Message ID | 20231019121024.194317-4-karthik.188@gmail.com (mailing list archive) |
---|---|
State | Superseded |
Headers | show |
Series | rev-list: add support for commits in `--missing` | expand |
Karthik Nayak <karthik.188@gmail.com> writes: > diff --git a/object.h b/object.h > index 114d45954d..b76830fce1 100644 > --- a/object.h > +++ b/object.h > @@ -62,7 +62,7 @@ void object_array_init(struct object_array *array); > > /* > * object flag allocation: > - * revision.h: 0---------10 15 23------27 > + * revision.h: 0---------10 15 22------28 > * fetch-pack.c: 01 67 > * negotiator/default.c: 2--5 > * walker.c: 0-2 > @@ -82,7 +82,7 @@ void object_array_init(struct object_array *array); > * builtin/show-branch.c: 0-------------------------------------------26 > * builtin/unpack-objects.c: 2021 > */ > -#define FLAG_BITS 28 > +#define FLAG_BITS 29 > > #define TYPE_BITS 3 I am afraid that this is not a good direction to go, given that the way FLAG_BITS is used is like this: /* * The object type is stored in 3 bits. */ struct object { unsigned parsed : 1; unsigned type : TYPE_BITS; unsigned flags : FLAG_BITS; struct object_id oid; }; 28 was there, not as a random number of bits we happen to be using. It was derived by (32 - 3 - 1), i.e. ensure the bitfields above are stored within a single word. sizeof(struct object) is 40 bytes on x86-64, with offsetof(oid) being 4 (i.e. the bitfields fit in a single 4-byte word). If we make FLAG_BITS 29, we will add 4 bytes to the structure and waste 31-bit per each and every in-core objects. Do we really need to allocate a new bit in the object flags, which is already a scarce resource?
Junio C Hamano <gitster@pobox.com> writes: > Do we really need to allocate a new bit in the object flags, which > is already a scarce resource? Clarification. I was *not* wondering if we can steal and (re|ab)use a bit that is used for other purposes, in order to avoid allocating a new bit. Rather, I was wondering if we need to use object flags to mark these objects, or can do what we want to do without using any object flags at all. For the purpose of reporting "missing" objects, wouldn't it be sufficient to walk the object graph and report our findings as we go? To avoid reporting the same object twice, as we reasonably can expect that the missing objects are minority (compared to the total number of objects), perhaps the codepath that makes such a report can use a hashmap of object_ids or something, for example. Thanks.

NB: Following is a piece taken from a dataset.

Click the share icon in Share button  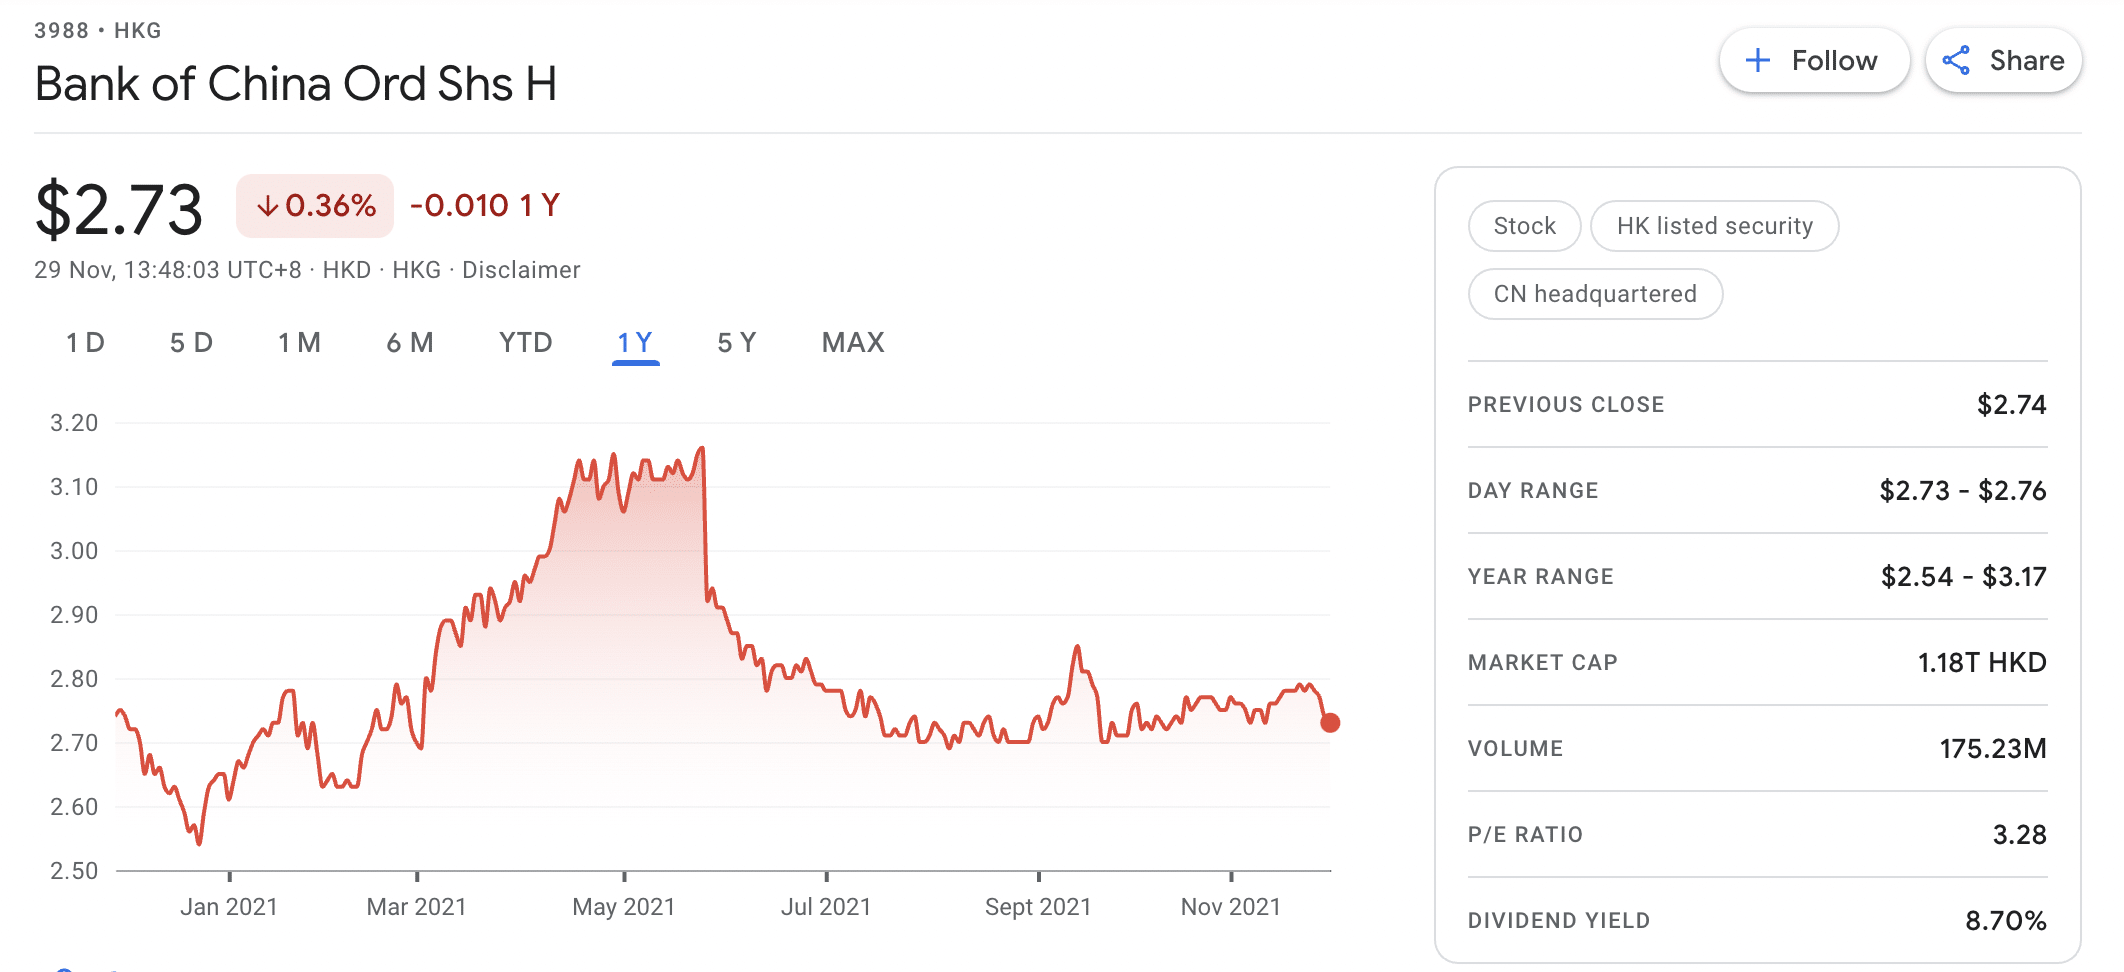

On Fri, Oct 20, 2023 at 1:35 AM Junio C Hamano <gitster@pobox.com> wrote: > > Junio C Hamano <gitster@pobox.com> writes: > > > Do we really need to allocate a new bit in the object flags, which > > is already a scarce resource? > > Clarification. I was *not* wondering if we can steal and (re|ab)use > a bit that is used for other purposes, in order to avoid allocating > a new bit. > > Rather, I was wondering if we need to use object flags to mark these > objects, or can do what we want to do without using any object flags > at all. For the purpose of reporting "missing" objects, wouldn't it > be sufficient to walk the object graph and report our findings as we > go? To avoid reporting the same object twice, as we reasonably can > expect that the missing objects are minority (compared to the total > number of objects), perhaps the codepath that makes such a report > can use a hashmap of object_ids or something, for example. > This is kind of hard to do since the revision walking happens in revision.c and list-objects.c but the missing commits are needed in builtin/rev-list.c. So even if we build a list of missing commits in list-objects.c, there is no nice way to send this back to rev-list.c. The only way we communicate between these layers is through callbacks, i.e. the show_commit() function in rev-list.c is called for every commit that the revision walk traverses over. I'm not entirely sure what the best path to take here to be honest. I will look and see if there are any bits where overlapping doesn't cause any issues in the meantime.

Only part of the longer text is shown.